The words were indistinguishable, but Sanders recognized the tone. Am I doing something wrong? he wondered, checking under him to make sure he was still inside the white stripe of the bike lane. Then he heard more shouting. This time, he heard it loud and clear: “GET OUT OF THE ROAD!”
He turned to see a sleek black Saab 900 and its driver — “a normal-looking guy” — well-groomed, in a baseball cap and polo shirt.
“I’m in the bike lane!” Sanders yelled back. He was, in fact, on its far edge, but the guy still had enough space to pass easily. The Saab edged over menacingly; Sanders slowed down. The driver then cut him off, pulling over to the curb near 22nd and Christian, barking at Sanders to pull over, too.
Pulse pounding, Sanders dismounted. “He tries to run me off the road, and wants to pull over to tell me that I’m the jerk? I was dumbfounded. Aggravated. Angry. I wanted to tell him I did nothing wrong.”
The driver got out, and the arguing began in earnest. “He told me if I didn’t get out of his face, he was going to punch me,” Sanders says. The two men stood, inches apart. “Really? You’re going to punch me?” Sanders prodded.
And then it happened.
Even though he saw the swing coming, the thunk of knuckle on cranium, right at the point where the side of his stubbled head met his neck, was a surprise. It hurt. Sanders stumbled backward. A moment later, he righted himself, walked around to the back of the car, texted the Saab’s license number into his phone, then dialed 911. Meanwhile, a resident across the street — coincidentally, an acquaintance of Sanders’s — raced out; he’d seen the whole thing. The Saab driver was back in his car, revving the engine. Sanders stood in front of the car.

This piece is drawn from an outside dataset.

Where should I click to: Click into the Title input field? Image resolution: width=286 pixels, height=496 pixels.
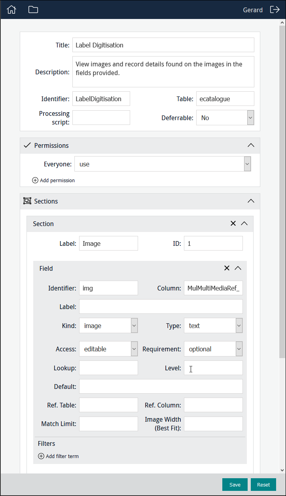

“You’re not leaving!” Sanders told the driver.
“I’ll run you over!” the driver threatened.
Sanders didn’t move. The Saab lurched into reverse, zooming backward down to Carpenter Street, where it swerved around the corner and disappeared.
Police eventually tracked down the driver, and in August arrested him on charges of assault, threat and reckless endangerment. Sanders plans to testify in court against him.
“That’s the second-scariest thing that’s ever happened to me biking in this city,” he says.
The first?
“Well, one time a driver pulled a gun on me.”